While SASS makes your style sheets awesome it doesn't do all the work for you. You'll still have to avoid pitfalls that will make your SASS more difficult to manage. Here are a few to remember:

  1. Structure your SASS projects: Use sub folders and partial files to organize code semantically.
  2. Avoid vague variable names: Use variable names that are meaningful to your project. For example, $color-primary instead of $blue (this also prepares you in case the colors will change in the future).
  3. Use nesting and looping to your advantage: It can be very useful to use nesting to visually make your style sheets easier to read. Looping can help reduce otherwise repetitive code for creating increasing and decreasing sizes in widths, heights and fonts.
  4. Keep your @include and @extend statements above the CSS: When you write SASS write any raw CSS below the @include and @extend statements in the selector.
  5. Use $kebab-case when naming variables, functions and mixins: Stick with the convention of CSS. CSS doesn't use camelCase so don't use it in your SASS!

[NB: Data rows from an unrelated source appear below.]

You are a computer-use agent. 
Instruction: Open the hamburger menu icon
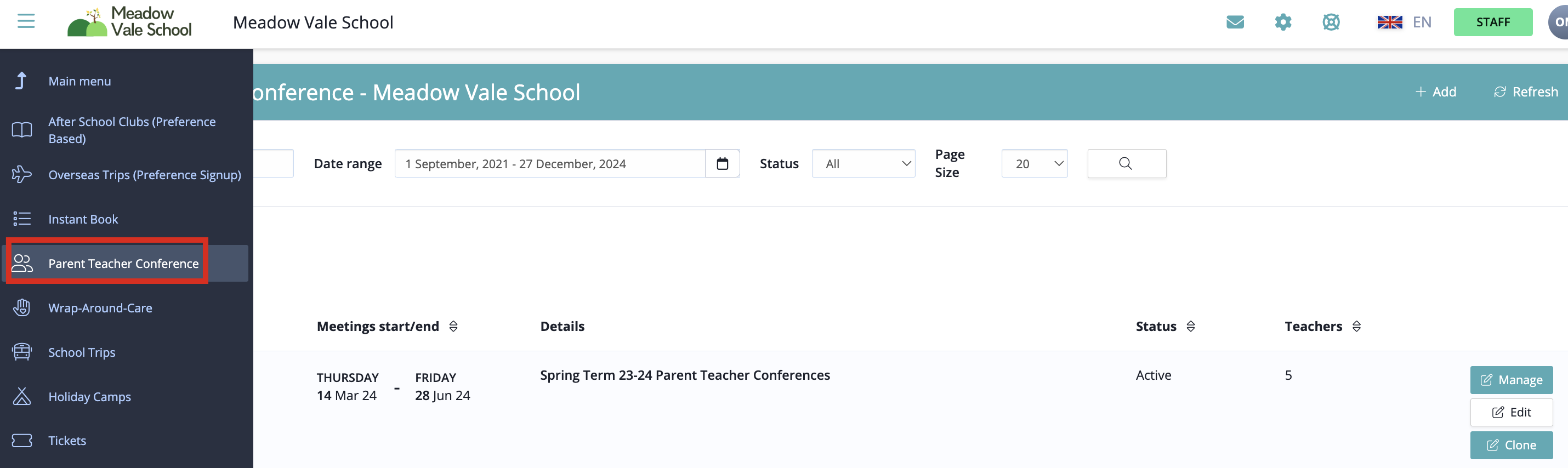(x=26, y=21)
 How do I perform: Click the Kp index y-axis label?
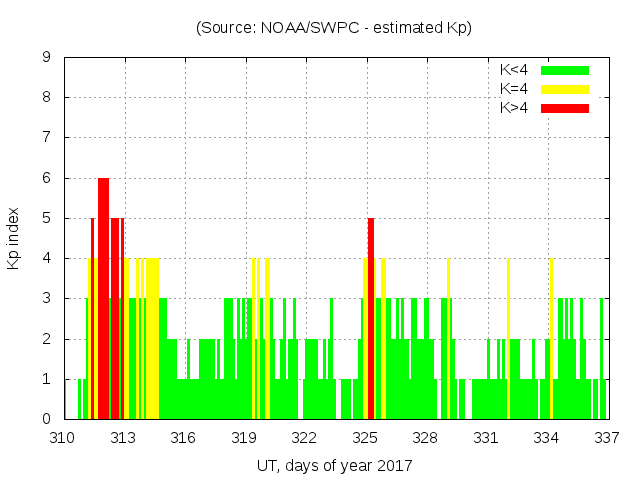click(14, 239)
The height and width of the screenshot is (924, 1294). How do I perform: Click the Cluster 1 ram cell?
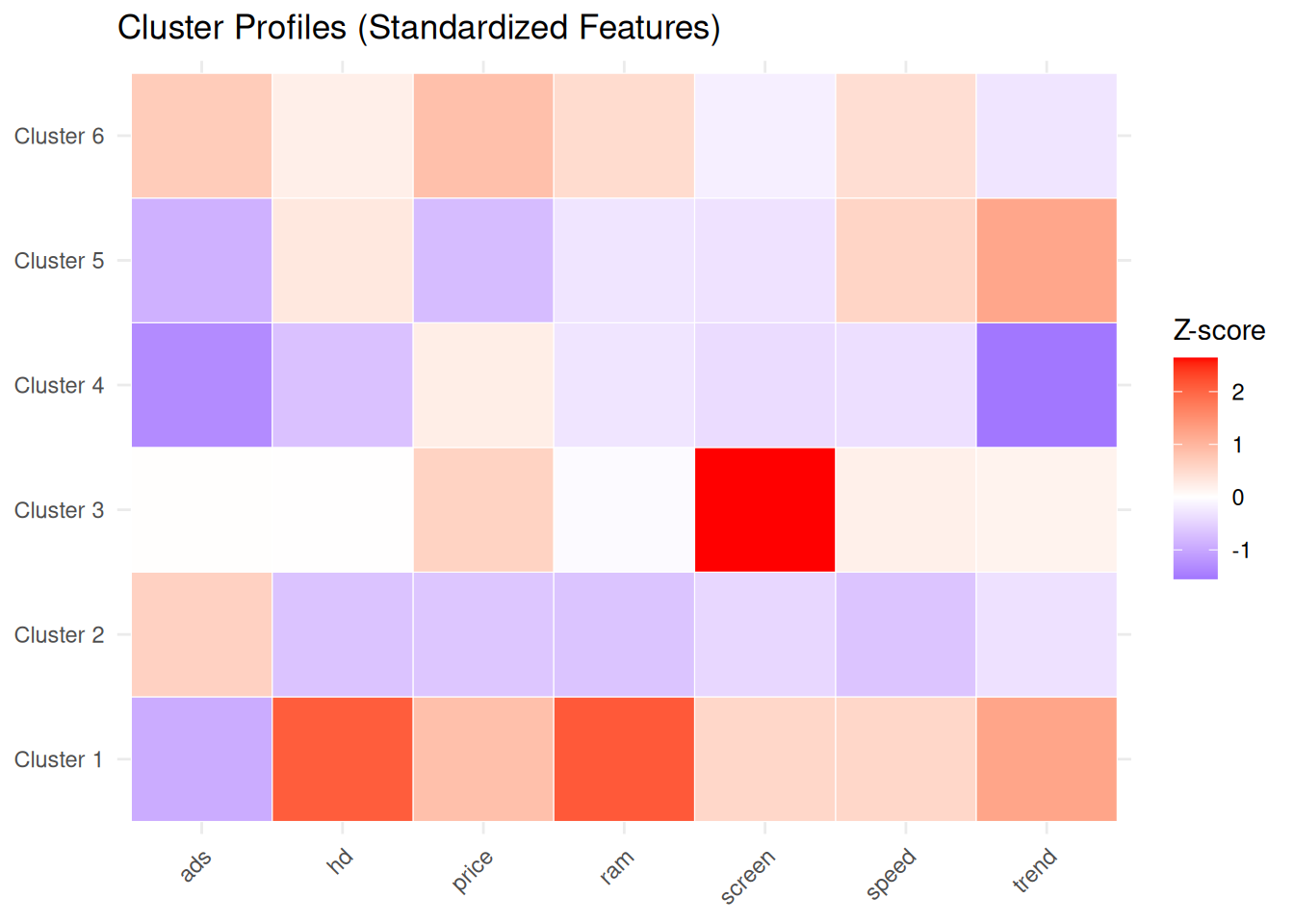click(624, 759)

Be sure to check out the additional resources to see more links with SASS best practices and style guides.

Code Review

The important bits of code from this lesson

/* Using SASS to nest selectors */

#main p {
  color: #00ff00;
  width: 97%;

  .redbox {
    background-color: #ff0000;
    color: #000000;
  }
}


/* Creating SASS variables */
$width: 5em;

/* Using SASS operators to perform */
/* math on CSS units */
p {
  font: 10px/8px;             // Plain CSS, no division
  $width: 1000px;
  width: $width/2;            // Uses a variable, does division
  width: round(1.5)/2;        // Uses a function, does division
  height: (500px/2);          // Uses parentheses, does division
  margin-left: 5px + 8px/2px; // Uses +, does division
  font: (italic bold 10px/8px); // In a list, parentheses don't count
}

/* Using @import to combine style sheets */

@import "rounded-corners", "text-shadow";


/* Creating a @mixin */

@mixin large-text {
  font: {
    family: Arial;
    size: 20px;
    weight: bold;
  }
  color: #ff0000;
}
.page-title {
  @include large-text;
  padding: 4px;
  margin-top: 10px;
}

/* Using @extend */

.error {
  border: 1px #f00;
  background-color: #fdd;
}
.serious-error {
  @extend .error;
  border-width: 3px;
}


/* Set a variable to avoid hard-coding*/
$base-font-size: 18px;

/* Use nesting and variables */
.post-container {
  p{
    font-size: $base-font-size;
  }
  li{
    font-size: $base-font-size;
  }

  /* Do some math */
  strong{
    font-weight: bold;
    font-size: $base-font-size + 2px;
  }
}

/* Set up a mix-in (method) to avoid writing lots of prefixes */
@mixin border-radius($radius) {
  -webkit-border-radius: $radius;
     -moz-border-radius: $radius;
      -ms-border-radius: $radius;
          border-radius: $radius;
}

/* Use the mixin later in the code */
.rounded-box { 
  @include border-radius(10px); 
}

/* Keep code DRY with extensions */
.message {
  border: 1px solid #ccc;
  padding: 10px;
  color: #333;
}
.success {
  /* it's like pasting all the code from .message here */
  @extend .message;  
  border-color: green;
}

Wrapping Up

It'll feel a bit awkward to set up SASS at first (e.g. getting it to automatically re-compile your CSS) but it will quickly become a part of the background. In most of the tools/frameworks out there, SASS support and the ability to compile SASS to CSS are already built-in features.

In the upcoming projects, you'll get plenty of opportunities to take advantage of the time-saving features of SASS. As we said, you'll likely find yourself sticking to the basic nesting and variables at first but those alone are well worth diving into SASS for.